LLMs  

LLMs: From Tokens to Dollars: Cost Engineering for LLM Apps

Cost isn’t a line item you reconcile at month-end; it’s a design constraint you encode from day one. Turning tokens into dollars—and dollars back into product value—means budgeting, caching, compressing, mixing models intelligently, and watching outcomes instead of raw usage. Here’s a pragmatic playbook for hard-nosed economics in LLM applications.

Token Budgets

Treat tokens like CPU cycles: allocate, measure, and enforce. Set per-request budgets for prompt, context, and generation, and per-workflow budgets for entire user journeys. Express these as hard caps and soft targets (e.g., 1.5k prompt, 2k context, 400 gen, soft target 3.2k total, hard cap 4k).

Design prompts and outputs to your budget: fixed headers, strict JSON schemas, no redundant role text, and trimmed few-shot examples. Add evidence windows so you only pass the most relevant context, not a full dossier. Track p50/p95 tokens by route to catch silent bloat. Budgets force copy to be concise, retrieval to be selective, and outputs to be machine-operable—not verbose.

Cache Hits

Every missed cache is a self-inflicted bill. Layer caches for different reuse patterns:

  • Prompt skeletons: deterministic templates keyed by contract/version.

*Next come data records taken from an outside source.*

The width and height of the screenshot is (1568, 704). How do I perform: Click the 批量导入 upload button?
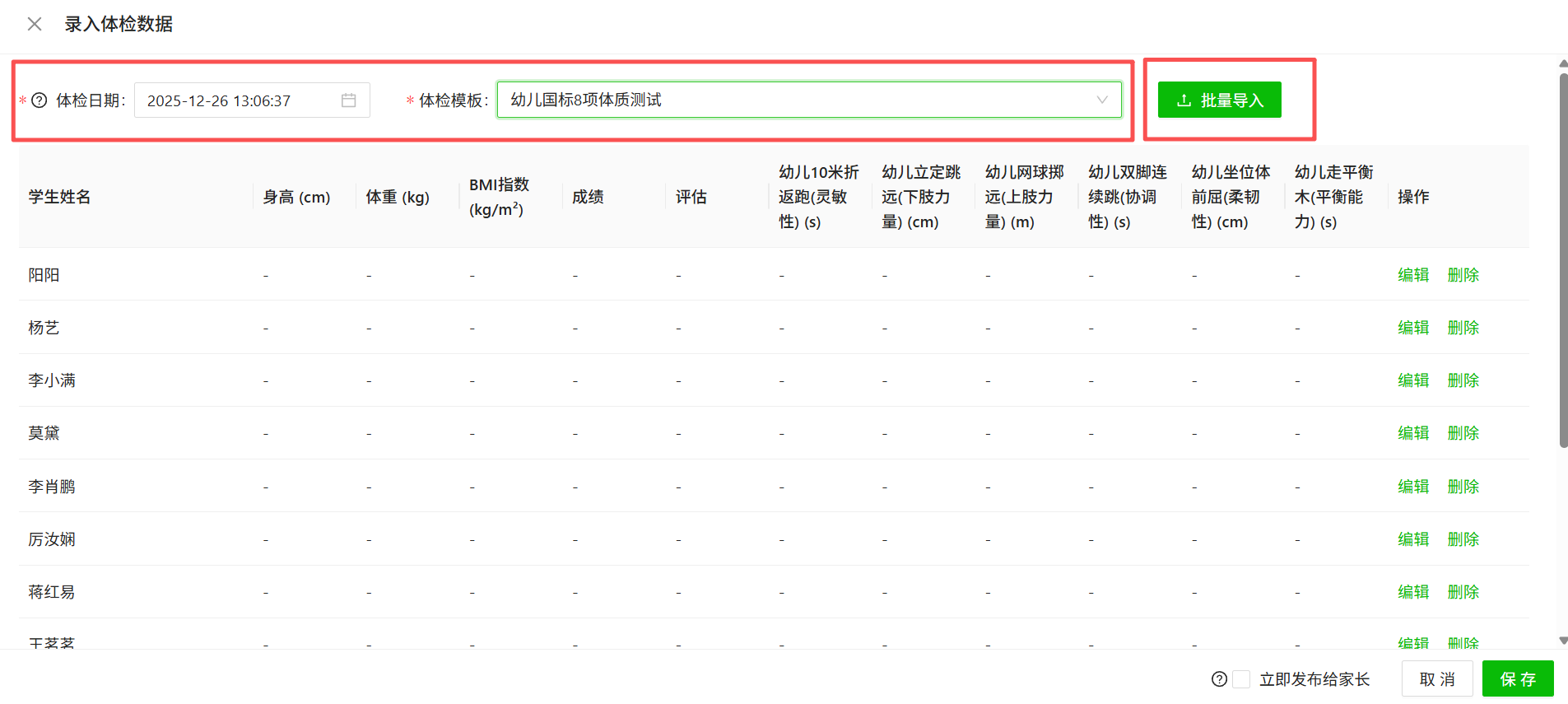pyautogui.click(x=1219, y=100)
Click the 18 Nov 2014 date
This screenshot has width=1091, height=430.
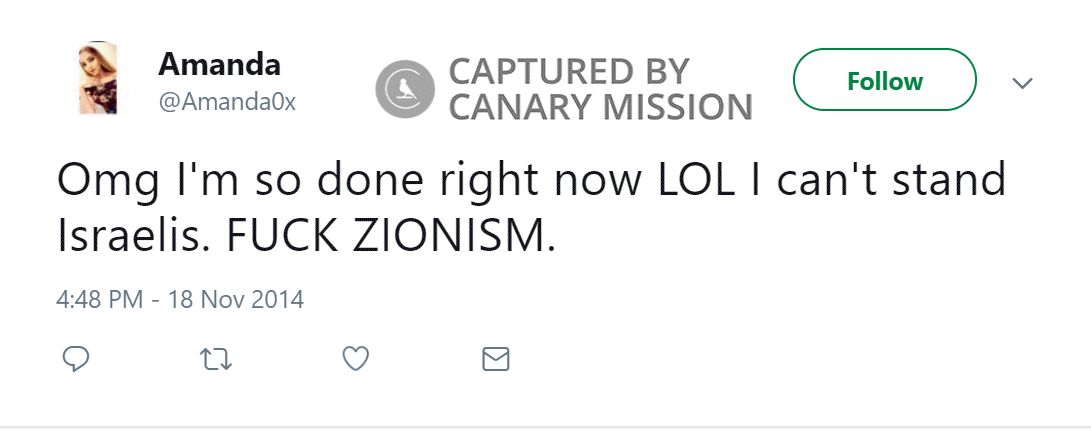[x=234, y=299]
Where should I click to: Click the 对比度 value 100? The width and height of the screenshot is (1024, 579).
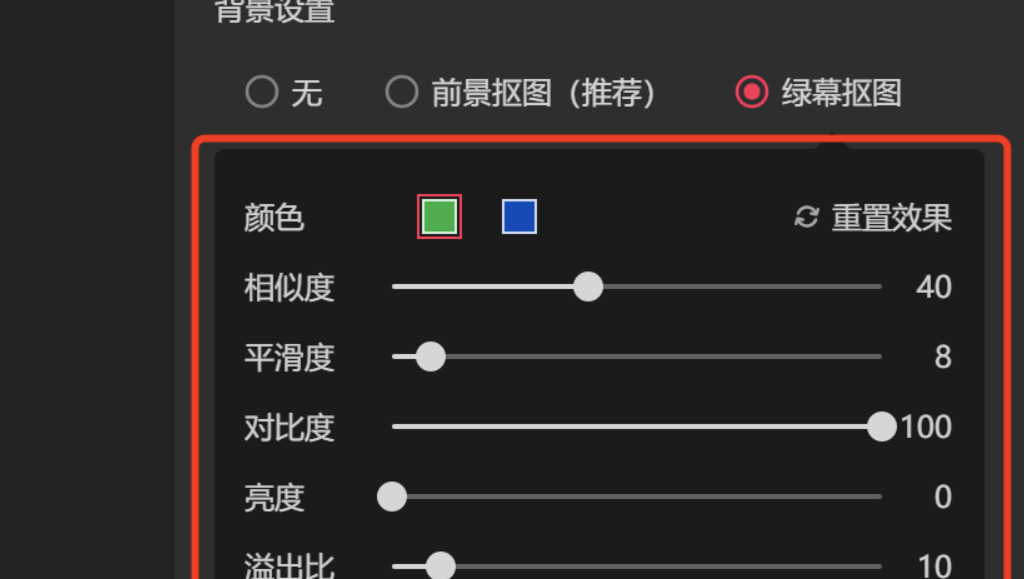[926, 428]
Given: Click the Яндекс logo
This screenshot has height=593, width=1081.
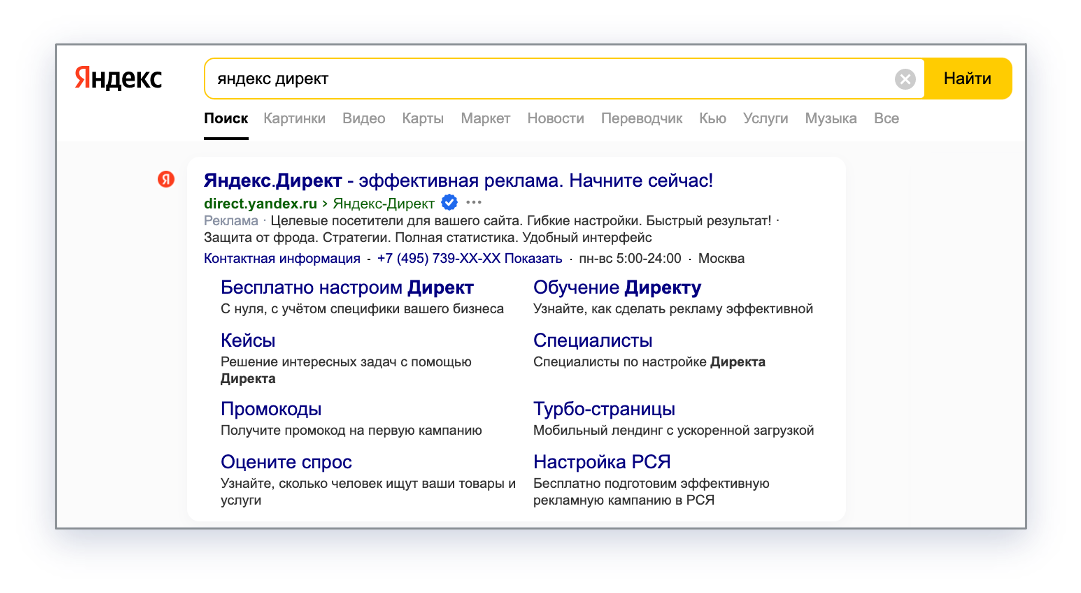Looking at the screenshot, I should [118, 79].
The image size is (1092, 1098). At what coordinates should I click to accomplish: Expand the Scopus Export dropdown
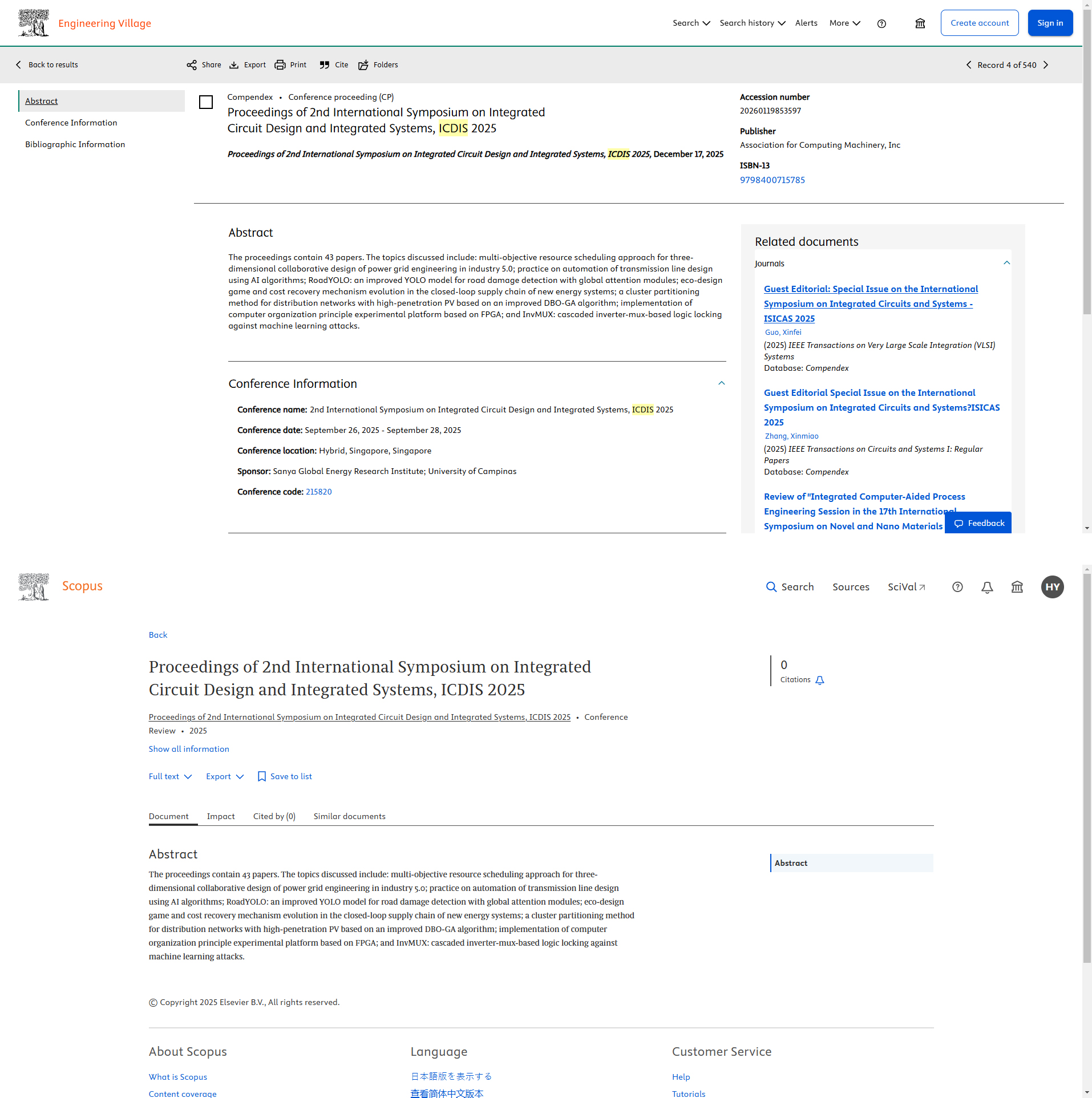[225, 776]
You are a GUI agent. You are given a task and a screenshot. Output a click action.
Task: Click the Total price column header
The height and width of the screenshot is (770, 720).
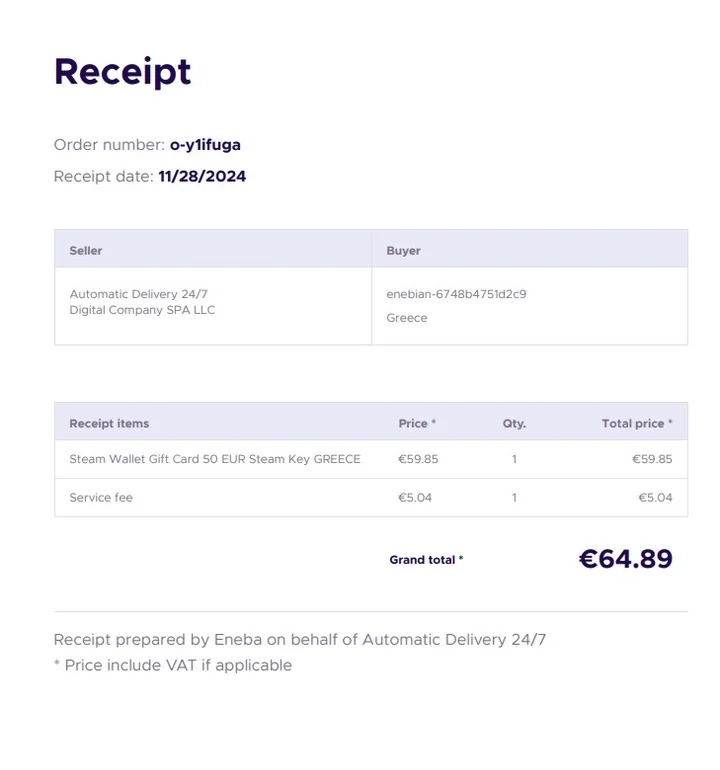point(636,424)
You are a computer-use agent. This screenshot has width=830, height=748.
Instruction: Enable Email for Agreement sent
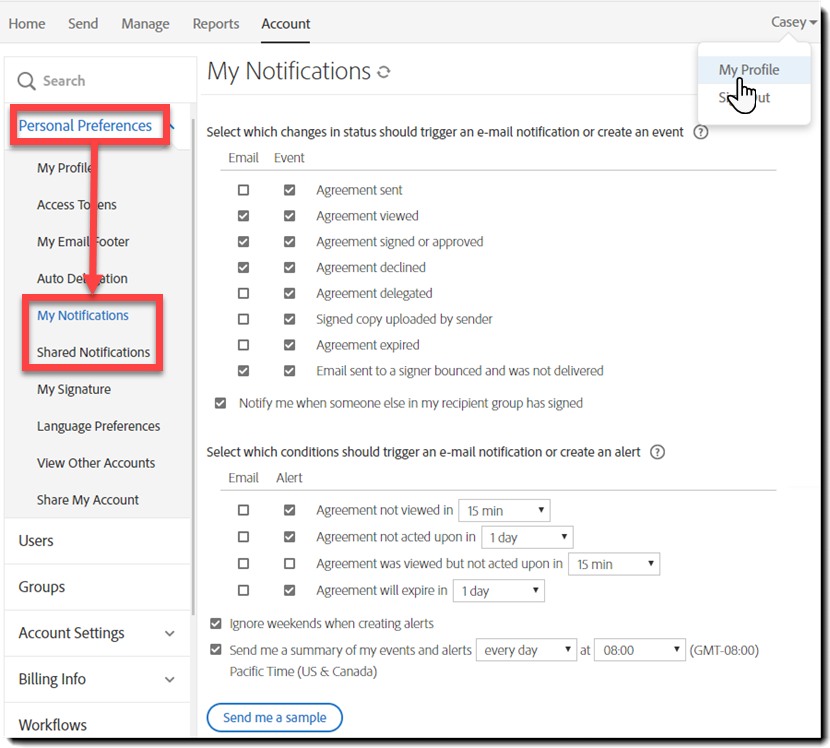(x=243, y=190)
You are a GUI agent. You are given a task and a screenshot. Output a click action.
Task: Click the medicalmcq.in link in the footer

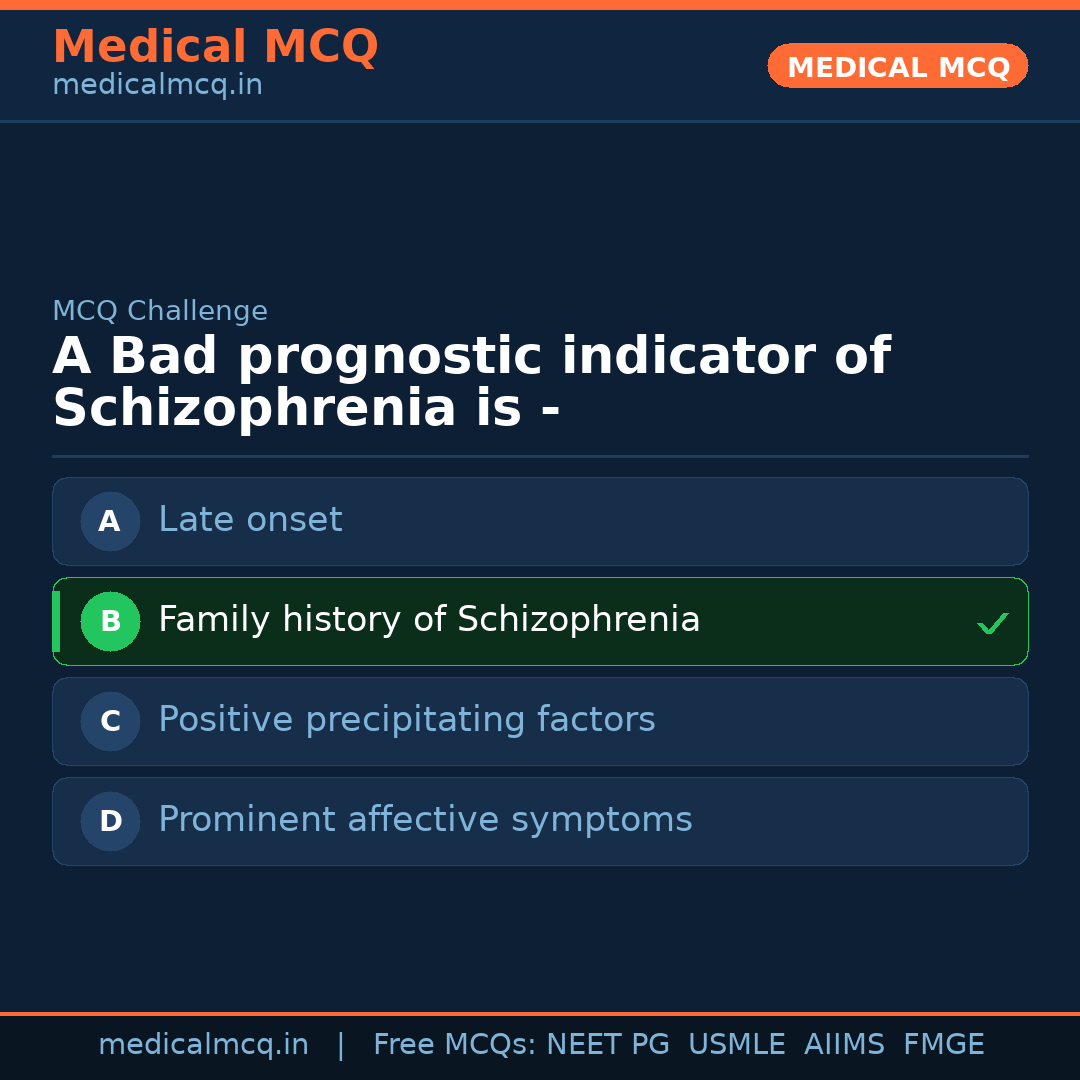tap(203, 1045)
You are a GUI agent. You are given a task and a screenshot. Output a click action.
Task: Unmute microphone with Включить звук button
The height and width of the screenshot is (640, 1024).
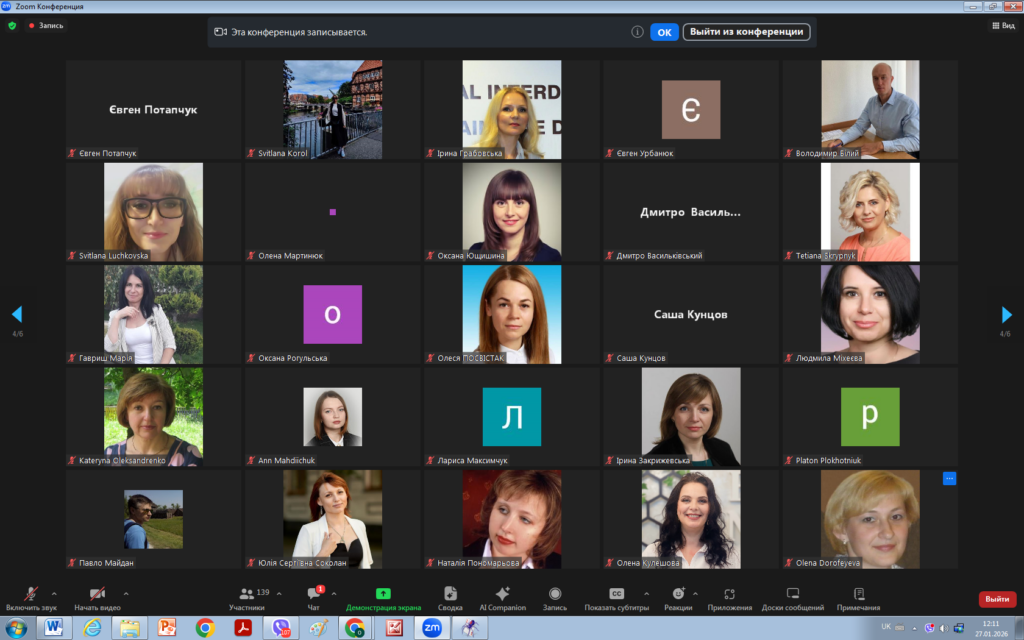click(31, 597)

  • Retrieval results: query→top-k doc IDs with short TTLs.

  • Model responses: exact-match or normalized-input caches for idempotent calls (deterministic temperature, sorted params).

  • KV cache / attention cache: reuse prefill states within sessions and across steps in multi-turn flows.

Define cacheability up front: temperature ≤ 0.2, no timestamps in prompts, normalized whitespace/IDs. Track hit-rate × average saved tokens to convert cache ops into dollar savings. Misses should log why (e.g., params changed, TTL expired), so you can tighten inputs or extend lifetimes where safe.

Prompt Compression

Most apps can cut prompt tokens 20–40% without hurting outcomes. Techniques that pay immediately:

  • Header hygiene: collapse role/context rules into a minimal, versioned contract referenced by ID, not repeated prose.

  • Structured few-shot: replace long examples with compact, schema-only demonstrations and counter-examples that target common failures.

  • Dictionaryization: use short aliases for long, repeated strings (e.g., [SRC_A] instead of full titles) when the model has nearby definitions.

  • Bounded summaries: compress context into atomic claims with source IDs and timestamps; preserve citations so fidelity survives.

  • Stop sequences & max tokens: keep generations tight; tailor by route and user intent.

Measure tokens per successful outcome before/after compression, not just tokens per call. If success rate dips, restore specific elements rather than reverting wholesale.

Model Mix (Small/Large)

Run a portfolio, not a monolith. Route traffic by risk and difficulty:

  • Small/fast models for classification, routing, extraction, known-pattern answers, and pre-validation (cheap first pass).

  • Medium models for standard Q&A, tool orchestration, and summarization with moderate context.

  • Large models for novel reasoning, edge cases, or high-stakes decisions—with strict escalation criteria.

Layer speculative decoding (draft + verifier) to make large models feel instant, and use early-exit strategies: if the small model’s confidence ≥ threshold and the task is low risk, return; otherwise escalate with evidence attached. Track win rate vs. cost by route: you want the small model handling most volume while the large model owns the long tail. Revisit thresholds monthly; drift is real.

$/Outcome Dashboards

Tokens aren’t the KPI—outcomes per dollar are. Build dashboards that show:

  • Cost per successful task (by route/tenant/region).

  • Grounded accuracy & citation precision alongside cost, to prevent “cheap but wrong” wins.

  • Latency p50/p95 vs. abandonment rates; slow is expensive in hidden ways.

  • Abstention quality (targeted follow-ups vs. guesses), because good abstentions avoid costly retries.

  • Cache hit rates and compression savings as first-class widgets.

  • Escalation mix (small→large) with thresholds and confidence curves.

Wire these to release gates: a new prompt, retrieval policy, or model is “green” only if it maintains outcome quality while holding or improving $/outcome and latency. Roll the rest back. Publish weekly cost notes with three bullets: what changed, savings realized, and the next lever to pull.


Bottom line: Budget tokens like an engineer, reuse work like a systems architect, compress like a protocol designer, route like an SRE, and judge success like a product owner. When you manage tokens as a capital expense tied to outcomes—not a meter ticking in the background—you turn LLMs from a variable cost center into a predictable, compounding advantage.